What is being asked:
Please put every line of the records below into a JSON list of strings, one string per line, with blank lines skipped and the pictures left out.

Dataset content:
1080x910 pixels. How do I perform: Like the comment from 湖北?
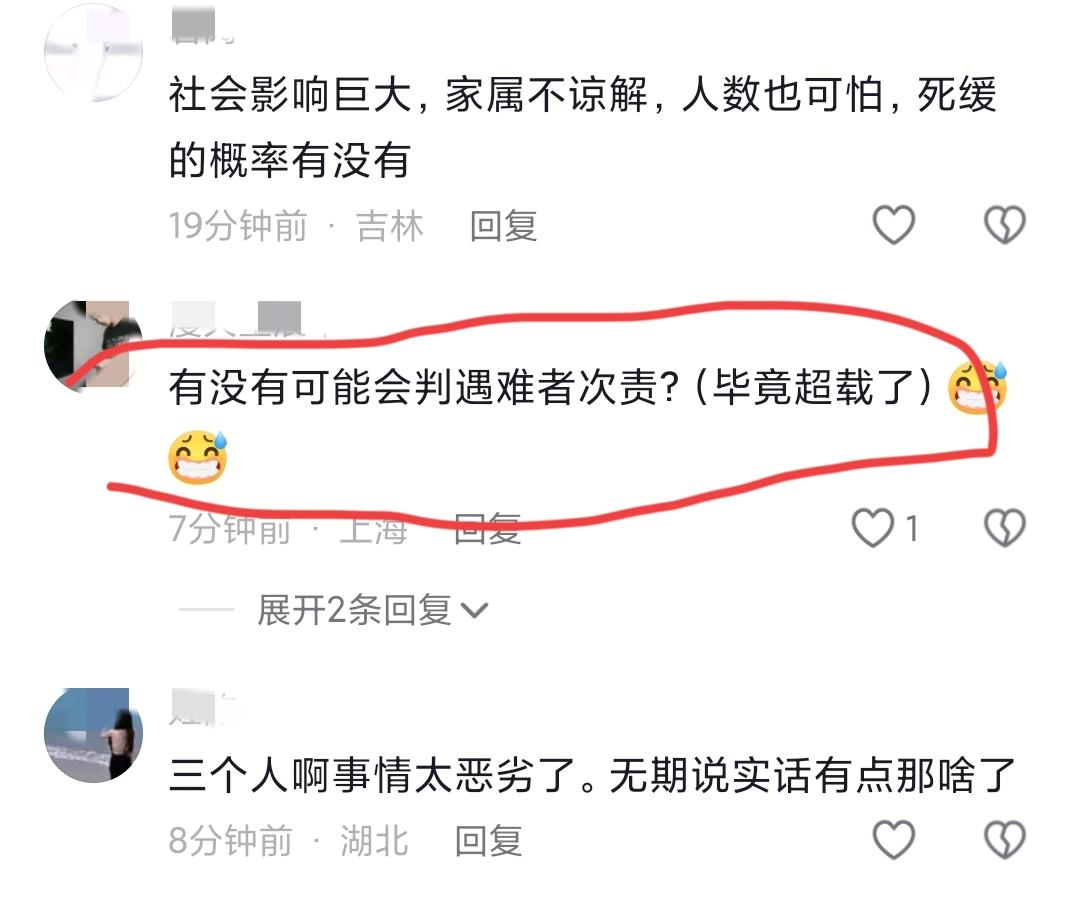(893, 840)
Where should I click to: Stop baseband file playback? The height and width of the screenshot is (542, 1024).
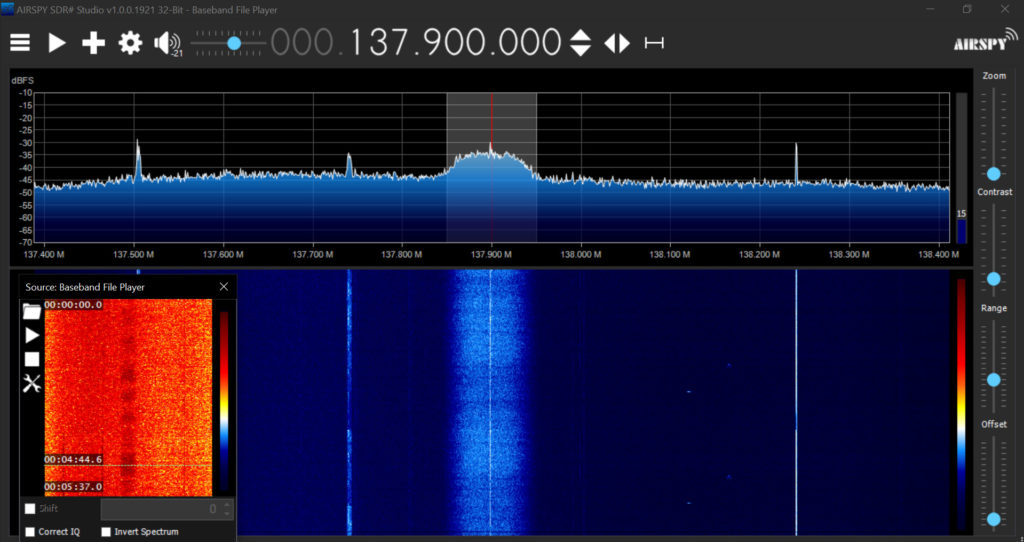coord(32,359)
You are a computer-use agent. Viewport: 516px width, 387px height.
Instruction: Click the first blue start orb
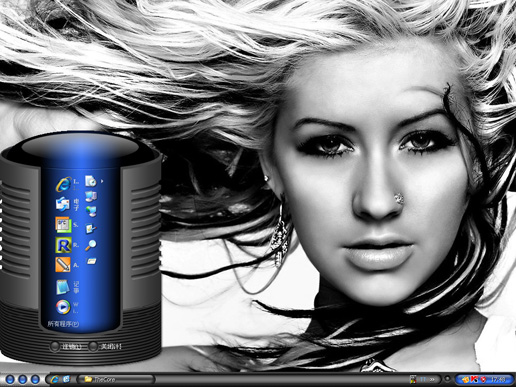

Result of this task:
[
  "1080x910 pixels. How do I perform: Like the comment from 湖北?",
  "(893, 840)",
  "Where should I click to: Stop baseband file playback? The height and width of the screenshot is (542, 1024).",
  "coord(32,359)",
  "You are a computer-use agent. Viewport: 516px width, 387px height.",
  "Instruction: Click the first blue start orb"
]